(Records contained in a dataset)

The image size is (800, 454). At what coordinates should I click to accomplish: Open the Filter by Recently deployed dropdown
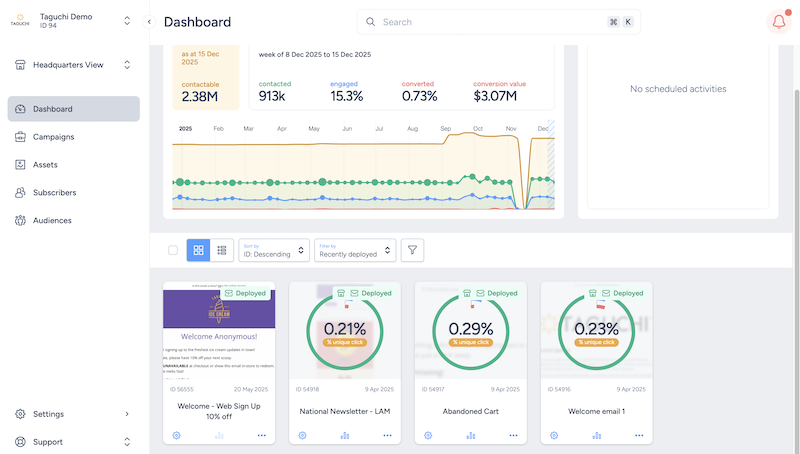[x=355, y=250]
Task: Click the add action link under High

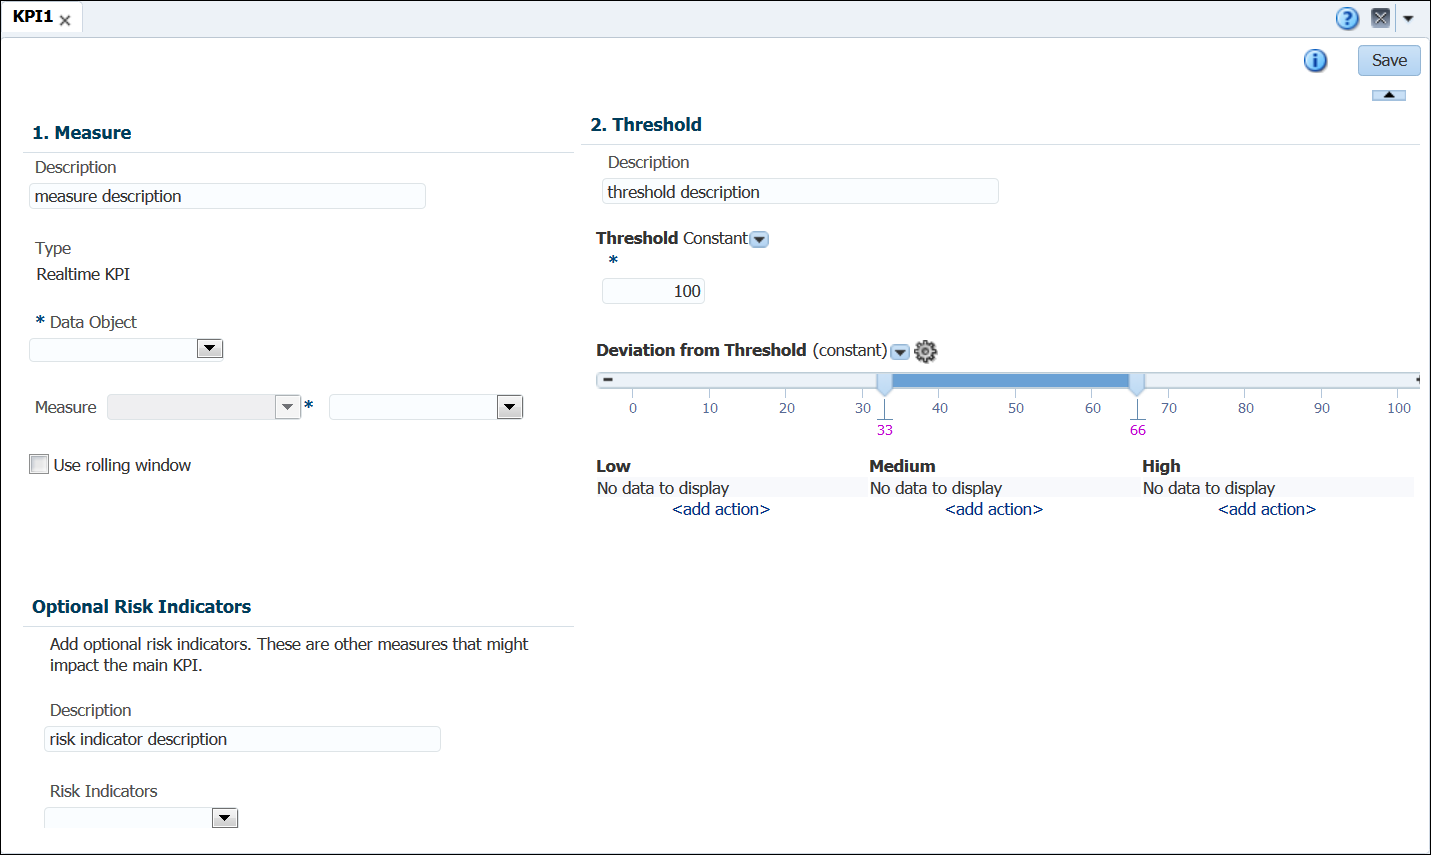Action: [x=1267, y=509]
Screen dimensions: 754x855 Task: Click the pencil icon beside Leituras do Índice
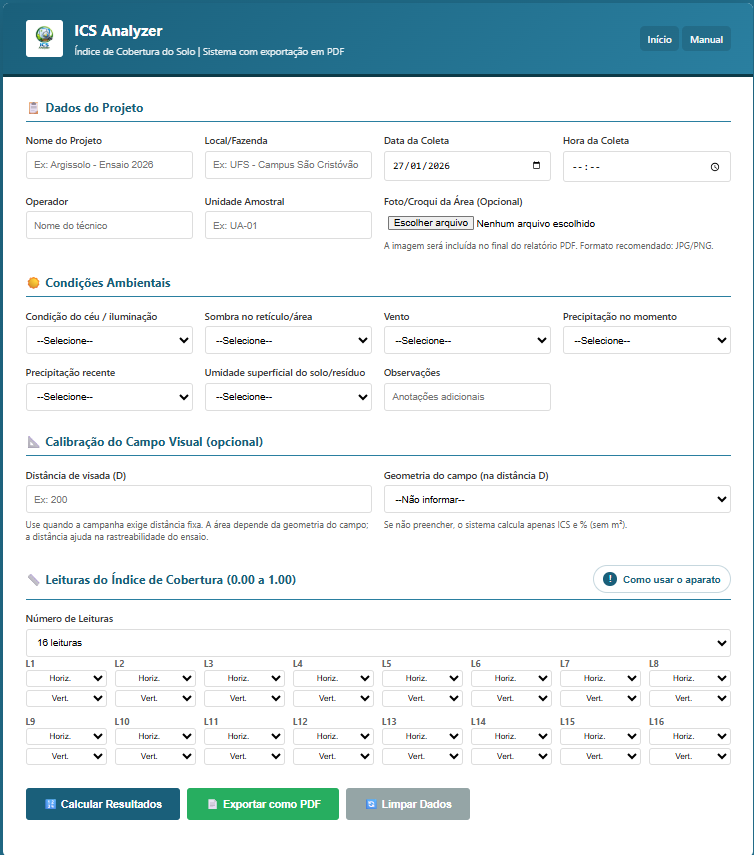[34, 580]
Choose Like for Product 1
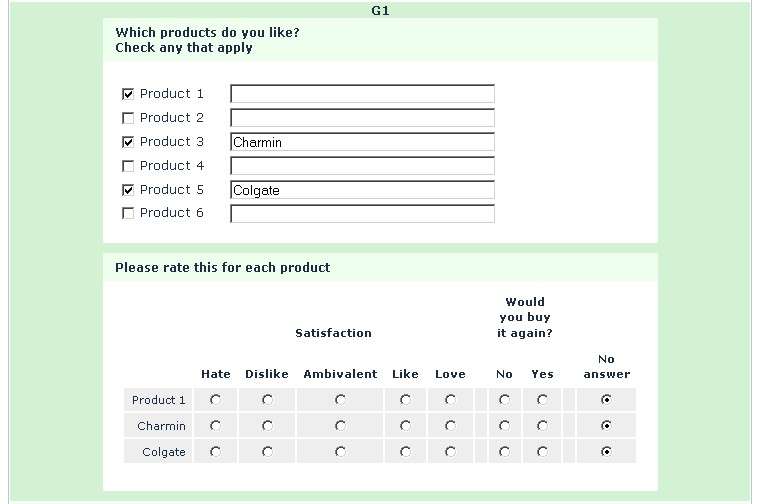 click(405, 400)
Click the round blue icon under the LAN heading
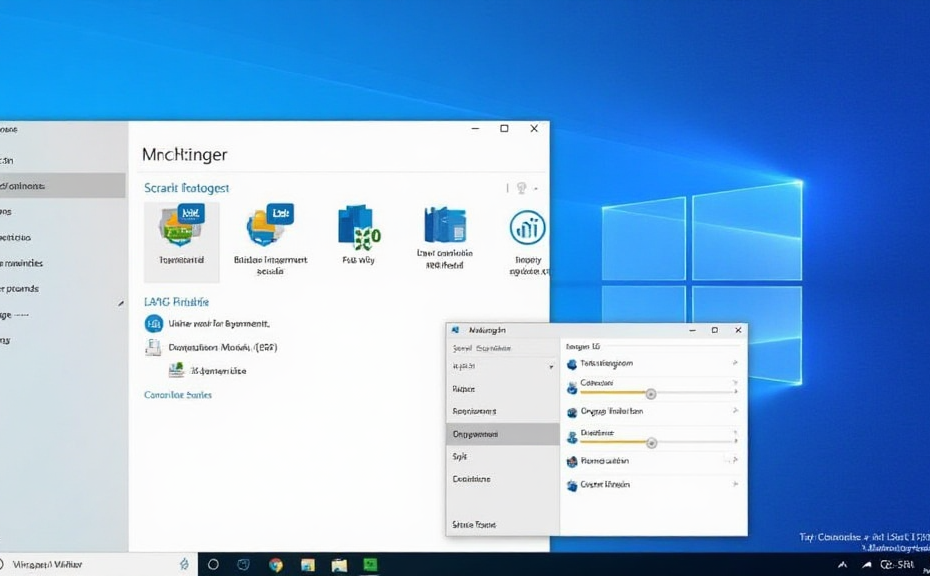This screenshot has width=930, height=576. 154,323
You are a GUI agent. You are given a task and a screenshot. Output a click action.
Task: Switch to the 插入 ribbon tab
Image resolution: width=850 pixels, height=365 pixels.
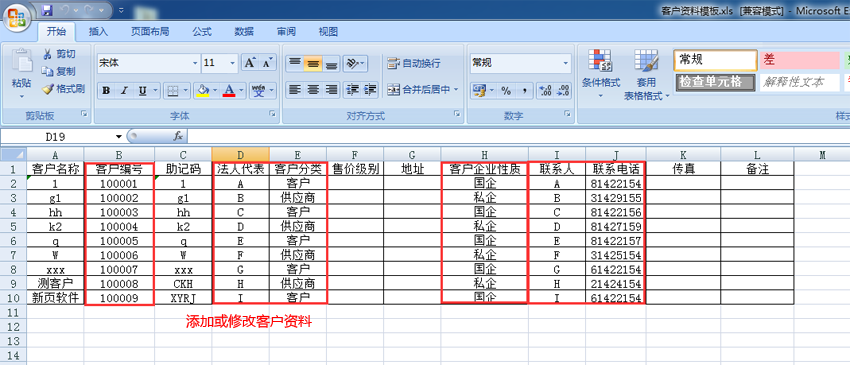pos(98,31)
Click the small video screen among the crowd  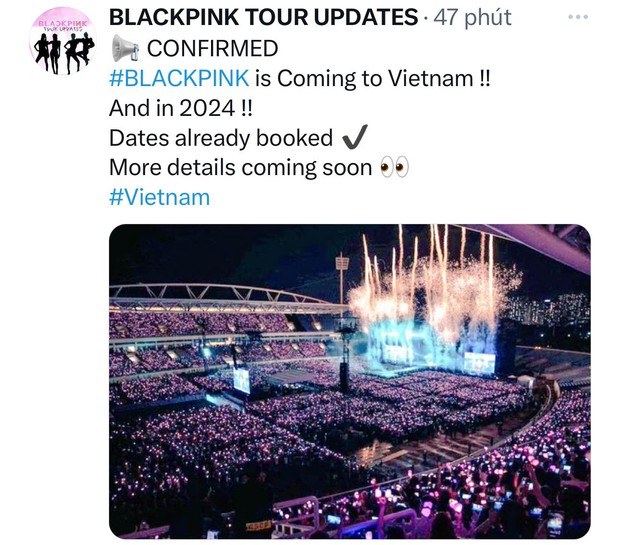[242, 381]
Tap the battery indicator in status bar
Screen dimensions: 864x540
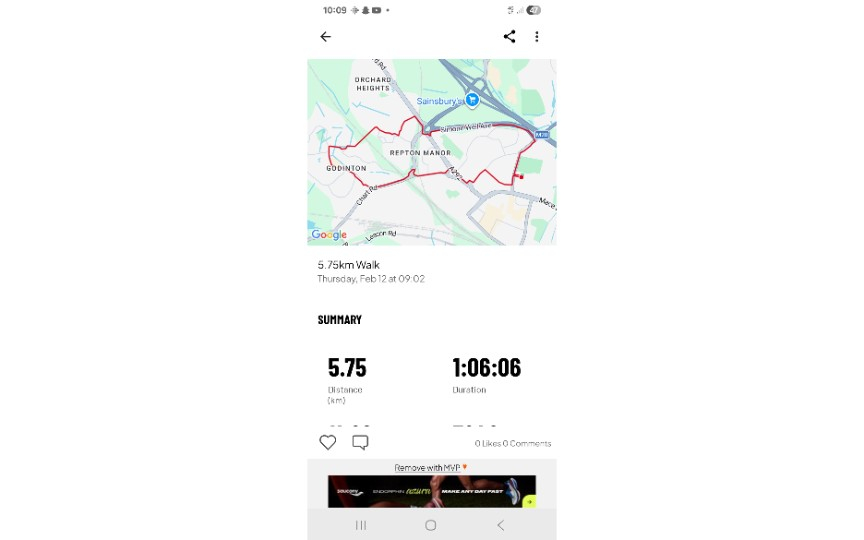[534, 10]
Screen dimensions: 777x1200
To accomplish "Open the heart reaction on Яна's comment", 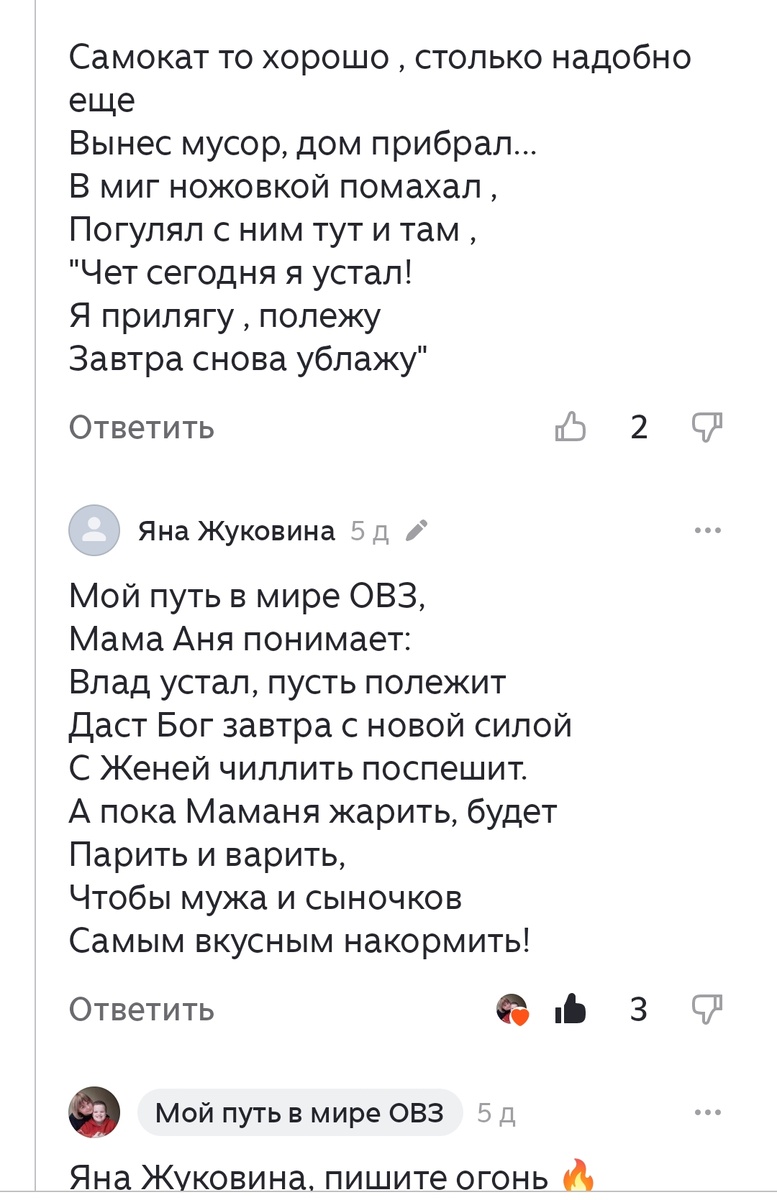I will click(x=510, y=1010).
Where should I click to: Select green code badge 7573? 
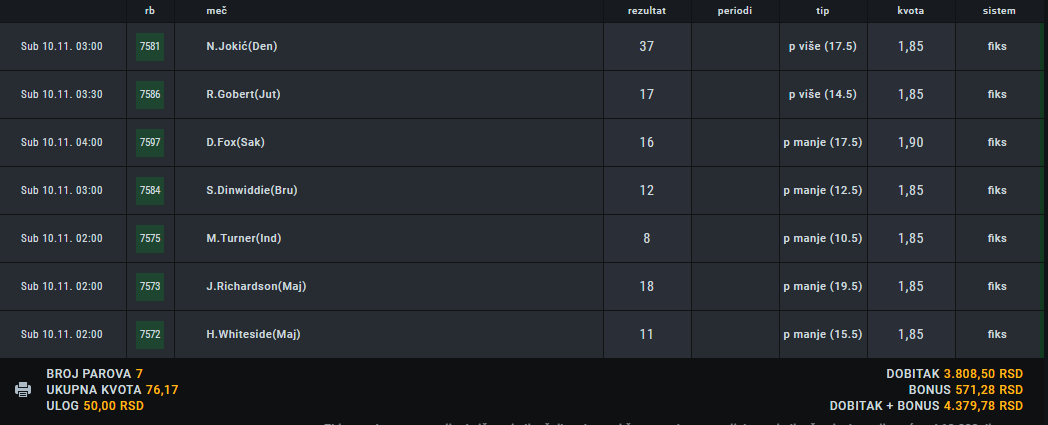coord(150,287)
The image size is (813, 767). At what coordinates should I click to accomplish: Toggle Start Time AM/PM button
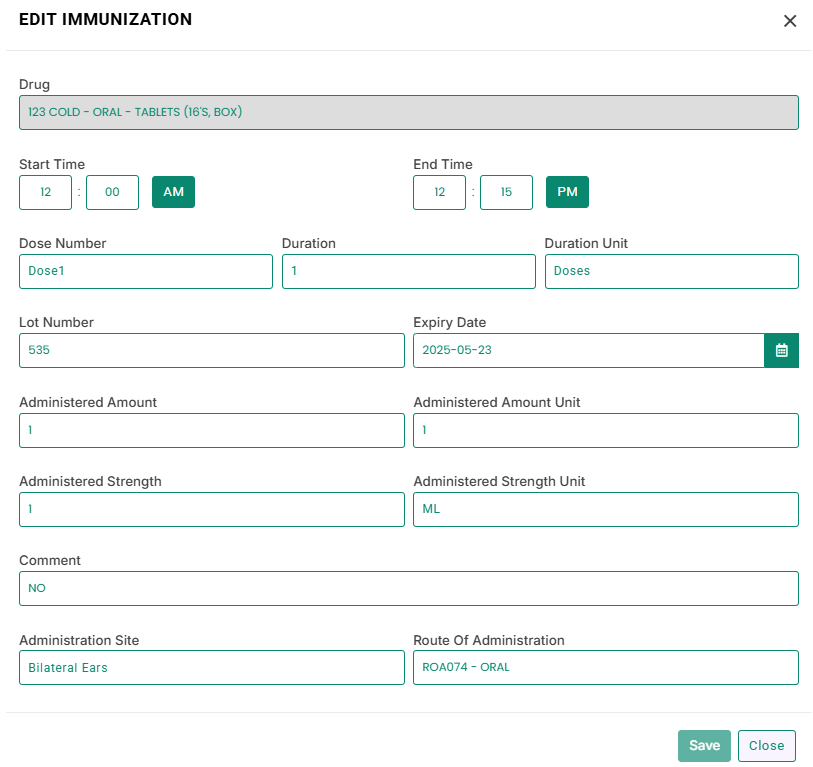(173, 192)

DESCRIPTION OF THE TASK ▸
Every line from the one containing "Where should I" through the end of the entries above is to be copied exactly; pictures are to be left out.

SOLVED EXERCISE ▸
Where should I click to: Select green code badge 7573? 
coord(150,287)
The image size is (813, 767). At what coordinates should I click to accomplish: Toggle Start Time AM/PM button
(173, 192)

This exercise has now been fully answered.